*** AVAILABLE DATA

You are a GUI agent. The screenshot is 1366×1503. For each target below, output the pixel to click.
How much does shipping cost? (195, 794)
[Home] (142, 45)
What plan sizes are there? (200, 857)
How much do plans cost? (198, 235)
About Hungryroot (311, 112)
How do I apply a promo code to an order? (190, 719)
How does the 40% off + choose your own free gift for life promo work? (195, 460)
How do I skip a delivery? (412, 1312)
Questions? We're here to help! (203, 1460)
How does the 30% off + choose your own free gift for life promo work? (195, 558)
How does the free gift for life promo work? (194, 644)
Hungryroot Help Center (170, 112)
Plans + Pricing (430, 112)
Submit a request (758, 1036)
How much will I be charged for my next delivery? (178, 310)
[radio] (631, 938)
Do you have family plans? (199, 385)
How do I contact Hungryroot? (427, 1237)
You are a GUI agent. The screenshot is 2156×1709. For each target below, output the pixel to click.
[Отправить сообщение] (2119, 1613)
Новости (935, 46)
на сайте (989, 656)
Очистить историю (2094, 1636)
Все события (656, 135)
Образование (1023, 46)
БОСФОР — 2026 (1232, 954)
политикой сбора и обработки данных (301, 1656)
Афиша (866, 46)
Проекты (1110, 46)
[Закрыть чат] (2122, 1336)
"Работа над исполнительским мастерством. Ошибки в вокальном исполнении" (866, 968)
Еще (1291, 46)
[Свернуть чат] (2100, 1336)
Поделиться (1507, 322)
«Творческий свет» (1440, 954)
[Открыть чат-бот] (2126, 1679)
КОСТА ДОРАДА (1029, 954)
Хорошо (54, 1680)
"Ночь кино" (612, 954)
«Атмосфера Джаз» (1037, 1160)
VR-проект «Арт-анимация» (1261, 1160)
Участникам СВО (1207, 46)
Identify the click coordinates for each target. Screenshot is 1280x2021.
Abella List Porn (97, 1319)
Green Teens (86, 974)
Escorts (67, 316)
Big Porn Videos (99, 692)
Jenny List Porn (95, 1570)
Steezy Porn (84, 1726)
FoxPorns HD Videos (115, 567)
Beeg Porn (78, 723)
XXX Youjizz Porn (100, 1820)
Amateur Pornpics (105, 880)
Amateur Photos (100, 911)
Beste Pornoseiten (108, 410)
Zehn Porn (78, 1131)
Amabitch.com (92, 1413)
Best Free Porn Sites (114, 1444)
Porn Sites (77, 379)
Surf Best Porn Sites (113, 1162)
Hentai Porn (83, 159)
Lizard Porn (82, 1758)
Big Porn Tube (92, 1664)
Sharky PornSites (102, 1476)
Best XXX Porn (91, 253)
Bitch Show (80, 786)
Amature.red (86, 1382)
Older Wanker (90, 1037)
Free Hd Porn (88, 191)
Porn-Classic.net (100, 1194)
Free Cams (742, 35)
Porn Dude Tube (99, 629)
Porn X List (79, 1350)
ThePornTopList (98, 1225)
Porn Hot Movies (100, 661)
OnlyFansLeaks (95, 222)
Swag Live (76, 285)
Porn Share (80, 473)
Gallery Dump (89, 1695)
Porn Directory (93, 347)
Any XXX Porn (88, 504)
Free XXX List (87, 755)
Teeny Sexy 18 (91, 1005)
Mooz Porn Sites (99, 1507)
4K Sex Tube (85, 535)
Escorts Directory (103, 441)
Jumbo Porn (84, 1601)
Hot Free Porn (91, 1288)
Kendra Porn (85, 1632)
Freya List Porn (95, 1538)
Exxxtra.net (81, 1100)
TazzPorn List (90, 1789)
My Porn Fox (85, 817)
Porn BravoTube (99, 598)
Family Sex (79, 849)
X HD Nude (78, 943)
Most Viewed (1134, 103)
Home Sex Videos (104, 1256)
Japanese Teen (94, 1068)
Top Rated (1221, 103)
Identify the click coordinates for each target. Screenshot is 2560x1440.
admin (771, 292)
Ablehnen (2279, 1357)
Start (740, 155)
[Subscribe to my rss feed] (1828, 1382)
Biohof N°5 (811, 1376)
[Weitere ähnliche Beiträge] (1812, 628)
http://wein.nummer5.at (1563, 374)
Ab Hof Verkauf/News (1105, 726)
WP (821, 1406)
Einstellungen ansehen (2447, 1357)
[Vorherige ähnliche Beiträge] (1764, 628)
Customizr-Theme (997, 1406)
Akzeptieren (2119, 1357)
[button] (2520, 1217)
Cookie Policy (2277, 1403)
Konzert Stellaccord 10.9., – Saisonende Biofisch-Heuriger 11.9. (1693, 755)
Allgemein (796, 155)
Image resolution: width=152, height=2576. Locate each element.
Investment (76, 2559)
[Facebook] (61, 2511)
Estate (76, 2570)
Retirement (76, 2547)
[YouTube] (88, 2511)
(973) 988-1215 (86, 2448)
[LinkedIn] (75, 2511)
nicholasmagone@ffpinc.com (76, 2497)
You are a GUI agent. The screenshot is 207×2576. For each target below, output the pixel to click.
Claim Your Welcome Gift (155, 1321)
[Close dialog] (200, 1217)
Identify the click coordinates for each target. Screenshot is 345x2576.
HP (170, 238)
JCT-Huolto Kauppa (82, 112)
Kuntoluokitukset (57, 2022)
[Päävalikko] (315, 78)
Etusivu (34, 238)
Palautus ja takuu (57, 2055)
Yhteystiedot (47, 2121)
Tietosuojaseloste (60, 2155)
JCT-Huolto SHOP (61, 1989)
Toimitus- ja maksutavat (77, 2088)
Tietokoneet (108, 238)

******

> [TASK PROMPT]:
Report the lines above that contain "target".

> [RESPONSE]:
You are a GUI agent. The screenshot is 1366×1503. For each target below, output the pixel to click.
You are a GUI agent. The screenshot is 2156×1709. For each target below, output the pixel to click.
Identify the click coordinates for each target. Screenshot is 1280x2021.
Identify the click coordinates for each target. Screenshot is 2560x1440.
You are a GUI agent. The screenshot is 207×2576. For each target below, output the pixel to click.
Identify the click coordinates for each target. Screenshot is 345x2576.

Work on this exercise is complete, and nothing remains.